A report carried out by the Renewable Energy Association (REA) and peer-reviewed by Imperial College London says the domestic arable sector would be able to meet bioethanol demands.
However, it admits that virtually all biodiesal would need to be imported.
The report says technologies like electric cars and biogas would not be ready to make a major contribution by 2020.
REA said 'negativity' around biofuels in the UK had put off investors and that the infrastructure was still lacking in the UK. It said with the right commitments from the Government, bioethanol production in the UK had the potential to rise by 20 times its current level by 2020.
But Friends of the Earth expressed concern at the admission that nearly all biodiesal would need to be imported.
It said that the clearing of land to grow the biofuel crops needed to meet this demand, such as soy and oil palm, was having a, 'devastating impact on the world's forests'.
Last week, a report from the United Nations Environment Programme (UNEP) said palm oil biodiesel grown on land from cleared tropical forests could lead to greenhouse gas emission rises of 800 per cent or more.
'Increased biofuel production is expected to have large impacts on biological diversity in the coming decades, mostly as a result of habitat loss, increased invasive species and nutrient pollution.
'Clearing the natural vegetation mobilises the stocked carbon and may lead to a carbon debt, which could render the overall GHG mitigation effect of biofuels questionable for the following decades there is a potential risk for competition between food and fuel, and consequences on food prices as a result,' said the UNEP report.

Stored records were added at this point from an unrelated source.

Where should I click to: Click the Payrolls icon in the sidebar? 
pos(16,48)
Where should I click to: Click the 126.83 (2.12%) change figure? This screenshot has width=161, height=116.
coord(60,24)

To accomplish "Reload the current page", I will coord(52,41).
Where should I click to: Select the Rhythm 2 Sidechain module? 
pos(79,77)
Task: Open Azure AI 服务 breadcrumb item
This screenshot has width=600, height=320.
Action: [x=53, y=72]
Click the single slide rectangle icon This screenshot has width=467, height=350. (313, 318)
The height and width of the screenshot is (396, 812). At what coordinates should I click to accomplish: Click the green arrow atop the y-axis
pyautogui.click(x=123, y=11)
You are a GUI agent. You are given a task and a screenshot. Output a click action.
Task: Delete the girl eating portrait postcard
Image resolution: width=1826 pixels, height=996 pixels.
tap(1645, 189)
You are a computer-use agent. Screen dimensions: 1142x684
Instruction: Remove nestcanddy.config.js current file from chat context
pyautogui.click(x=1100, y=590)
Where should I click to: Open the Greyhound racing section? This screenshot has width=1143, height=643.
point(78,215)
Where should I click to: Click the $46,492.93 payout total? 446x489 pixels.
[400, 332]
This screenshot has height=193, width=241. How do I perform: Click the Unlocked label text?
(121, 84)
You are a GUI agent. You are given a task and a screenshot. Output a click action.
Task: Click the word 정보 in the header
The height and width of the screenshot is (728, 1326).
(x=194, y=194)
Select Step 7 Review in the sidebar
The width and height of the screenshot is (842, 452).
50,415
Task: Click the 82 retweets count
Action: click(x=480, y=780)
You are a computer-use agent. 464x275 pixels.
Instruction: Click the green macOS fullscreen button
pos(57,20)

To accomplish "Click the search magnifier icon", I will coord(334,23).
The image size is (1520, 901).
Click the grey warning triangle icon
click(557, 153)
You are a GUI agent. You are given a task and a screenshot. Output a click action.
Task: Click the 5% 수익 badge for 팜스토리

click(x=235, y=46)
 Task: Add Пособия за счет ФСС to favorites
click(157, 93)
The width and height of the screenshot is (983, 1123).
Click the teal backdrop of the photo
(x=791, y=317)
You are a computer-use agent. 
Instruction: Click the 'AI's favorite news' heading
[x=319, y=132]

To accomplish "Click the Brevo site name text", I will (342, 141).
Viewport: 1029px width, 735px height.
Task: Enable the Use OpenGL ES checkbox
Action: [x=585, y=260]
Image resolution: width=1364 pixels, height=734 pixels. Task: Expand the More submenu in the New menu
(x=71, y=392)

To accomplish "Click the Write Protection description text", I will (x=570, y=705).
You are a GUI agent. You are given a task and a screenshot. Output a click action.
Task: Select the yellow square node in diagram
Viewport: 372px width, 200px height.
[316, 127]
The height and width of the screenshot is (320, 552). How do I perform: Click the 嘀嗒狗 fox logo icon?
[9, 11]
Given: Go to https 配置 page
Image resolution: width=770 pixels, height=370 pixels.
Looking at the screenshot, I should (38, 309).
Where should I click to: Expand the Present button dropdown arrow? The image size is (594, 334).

A further study, 'Indirect emissions from biofuels: how important?' published in Science Express today found the switch from food to fuel crops was likely to lead to increased and not less carbon emissions.
It said land required to grow biofuel crops would displace food crops, and drive deforestation to create more farmland, itself a powerful source of carbon emissions.
Furthermore, it said, biofuel crops would require nitrogen fertilisers, a source of two greenhouse gases: carbon dioxide (CO2) and the more powerful nitrous oxide.